Y aquí destaco una triple conexión astral, si se me permite la expresión: Huelva, antigua Cenicienta de Andalucía y tierra natal de Ramos Oliveira, cuenta con una Universidad propia desde hace 30 años y ya plenamente consolidada; la titular de su Cátedra de Historia Contemporánea es Premio Nacional de Historia, y Antonio Ramos Oliveira es uno de los grandes intérpretes de la Historia Contemporánea de España.

Ramos Oliveira (a la derecha ) fue miembro del Gabinete del secretario general de Naciones Unidas, U Thant, al que saluda en esta foto que debe de ser anterior a 1969, fecha de la jubilación del historiador como alto funcionario de la ONU

¿Qué mejor sitio, pues, que Huelva y su Universidad para acoger y preservar el legado documental, los papeles personales de Antonio, antes de que con el paso de las generaciones se corra el riesgo de que se dispersen y de que tampoco haya un lugar donde puedan ser estudiados por otros historiadores, que encontrarían en los mismos inspiración para sus propios trabajos o para abordar la obra de Ramos desde nuevos enfoques a la luz de apuntes suyos o de escritos aún inéditos?

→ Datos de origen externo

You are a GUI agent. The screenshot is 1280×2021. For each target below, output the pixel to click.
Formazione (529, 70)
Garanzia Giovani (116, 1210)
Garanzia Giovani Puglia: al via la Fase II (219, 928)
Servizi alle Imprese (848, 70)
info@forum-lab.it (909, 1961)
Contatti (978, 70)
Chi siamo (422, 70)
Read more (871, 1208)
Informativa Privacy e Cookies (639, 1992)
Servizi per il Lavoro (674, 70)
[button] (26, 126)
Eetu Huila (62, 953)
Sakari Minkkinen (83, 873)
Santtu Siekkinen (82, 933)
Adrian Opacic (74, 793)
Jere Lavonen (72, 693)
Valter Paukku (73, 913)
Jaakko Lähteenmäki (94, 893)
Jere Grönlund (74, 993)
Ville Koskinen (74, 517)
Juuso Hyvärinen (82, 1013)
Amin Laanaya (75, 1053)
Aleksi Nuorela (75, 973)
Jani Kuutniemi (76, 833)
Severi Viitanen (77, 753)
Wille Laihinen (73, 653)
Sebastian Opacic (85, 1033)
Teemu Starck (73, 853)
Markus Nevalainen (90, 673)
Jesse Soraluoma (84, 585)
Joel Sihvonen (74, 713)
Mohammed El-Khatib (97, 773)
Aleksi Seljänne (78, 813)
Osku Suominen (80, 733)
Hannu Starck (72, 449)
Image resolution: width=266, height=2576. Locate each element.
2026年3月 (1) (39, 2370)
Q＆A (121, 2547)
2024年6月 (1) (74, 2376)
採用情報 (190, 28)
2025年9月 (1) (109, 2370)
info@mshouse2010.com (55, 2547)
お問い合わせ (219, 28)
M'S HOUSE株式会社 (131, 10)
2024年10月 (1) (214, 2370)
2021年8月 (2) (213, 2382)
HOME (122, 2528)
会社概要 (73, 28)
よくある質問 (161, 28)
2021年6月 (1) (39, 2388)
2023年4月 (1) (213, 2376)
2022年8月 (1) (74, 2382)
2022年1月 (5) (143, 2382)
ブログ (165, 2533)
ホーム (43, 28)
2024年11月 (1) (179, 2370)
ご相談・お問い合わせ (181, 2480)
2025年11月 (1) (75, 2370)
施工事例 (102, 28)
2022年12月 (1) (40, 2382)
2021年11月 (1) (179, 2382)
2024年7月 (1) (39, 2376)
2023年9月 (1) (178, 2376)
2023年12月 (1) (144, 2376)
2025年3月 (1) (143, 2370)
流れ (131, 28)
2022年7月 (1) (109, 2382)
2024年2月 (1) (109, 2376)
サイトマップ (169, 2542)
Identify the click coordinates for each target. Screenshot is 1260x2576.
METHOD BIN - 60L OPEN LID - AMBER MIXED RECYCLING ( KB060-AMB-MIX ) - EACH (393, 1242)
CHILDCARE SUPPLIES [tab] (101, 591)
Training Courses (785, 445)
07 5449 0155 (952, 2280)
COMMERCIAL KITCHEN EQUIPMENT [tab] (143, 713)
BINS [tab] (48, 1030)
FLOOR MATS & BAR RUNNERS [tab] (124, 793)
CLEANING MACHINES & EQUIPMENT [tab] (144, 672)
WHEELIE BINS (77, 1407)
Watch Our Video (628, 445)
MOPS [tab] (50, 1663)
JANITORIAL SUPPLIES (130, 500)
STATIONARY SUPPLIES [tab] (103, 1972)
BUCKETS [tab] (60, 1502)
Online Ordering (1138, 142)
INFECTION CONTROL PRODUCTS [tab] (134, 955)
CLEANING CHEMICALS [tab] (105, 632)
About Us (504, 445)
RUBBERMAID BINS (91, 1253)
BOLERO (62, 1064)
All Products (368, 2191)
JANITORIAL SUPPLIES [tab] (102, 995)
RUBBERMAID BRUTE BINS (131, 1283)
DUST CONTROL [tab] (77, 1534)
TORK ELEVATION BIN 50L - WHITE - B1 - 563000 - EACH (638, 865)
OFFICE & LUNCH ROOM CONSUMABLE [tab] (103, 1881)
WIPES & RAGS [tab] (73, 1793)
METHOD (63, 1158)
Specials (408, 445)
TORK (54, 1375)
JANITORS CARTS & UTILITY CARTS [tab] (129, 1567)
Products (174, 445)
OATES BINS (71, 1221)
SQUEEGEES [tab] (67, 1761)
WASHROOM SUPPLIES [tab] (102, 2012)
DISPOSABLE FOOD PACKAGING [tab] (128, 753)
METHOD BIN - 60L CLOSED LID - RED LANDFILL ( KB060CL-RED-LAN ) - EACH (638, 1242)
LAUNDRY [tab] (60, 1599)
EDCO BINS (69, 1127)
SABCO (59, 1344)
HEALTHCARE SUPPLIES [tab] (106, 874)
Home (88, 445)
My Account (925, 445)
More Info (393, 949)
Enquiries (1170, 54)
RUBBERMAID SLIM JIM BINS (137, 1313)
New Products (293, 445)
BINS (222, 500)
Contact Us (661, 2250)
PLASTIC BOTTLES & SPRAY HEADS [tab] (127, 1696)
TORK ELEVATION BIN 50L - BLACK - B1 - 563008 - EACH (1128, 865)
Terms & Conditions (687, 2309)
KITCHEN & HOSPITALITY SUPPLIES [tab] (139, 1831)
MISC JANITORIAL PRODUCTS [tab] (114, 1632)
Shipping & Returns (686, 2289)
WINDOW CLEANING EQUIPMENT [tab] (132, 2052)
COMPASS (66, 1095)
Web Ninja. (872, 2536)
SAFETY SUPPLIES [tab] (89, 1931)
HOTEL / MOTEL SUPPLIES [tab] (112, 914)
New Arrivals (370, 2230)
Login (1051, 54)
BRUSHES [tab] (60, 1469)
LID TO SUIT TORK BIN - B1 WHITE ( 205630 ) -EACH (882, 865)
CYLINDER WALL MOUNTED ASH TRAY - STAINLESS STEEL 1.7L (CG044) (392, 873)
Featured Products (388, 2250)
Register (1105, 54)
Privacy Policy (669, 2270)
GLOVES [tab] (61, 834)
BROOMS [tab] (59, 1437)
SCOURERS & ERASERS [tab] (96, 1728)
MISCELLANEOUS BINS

Concluyo, pues, haciendo un llamamiento a los familiares de Antonio, tanto a los que puedan estar presentes aquí hoy como a los ausentes, para que se decidan a donar a la Universidad de Huelva los documentos de interés historiográfico de aquél, documentos  con los que crear un Fondo Ramos Oliveira; un fondo custodio y continuador de su legado y que sirva de núcleo para impulsar aún más una escuela de historiadores en nuestra tierra, porque fue a España fundamentalmente a la que Antonio Ramos Oliveira dedicó la mayor parte de su vida y de su obra.

Y para que no pase como con Juan Ramón Jiménez: que para estudiar sus papeles hay que viajar más de 6.000 kilómetros de distancia, hasta Puerto Rico.

Rogando su indulgencia, les expreso mi gratitud por la atención dedicada a este ya viejo periodista, al que la oportunidad de volver a homenajear a Ramos Oliveira le ha permitido, siquiera por unos pocos minutos, recordar y recordarse con la ingenuidad y los ideales de los veinte años.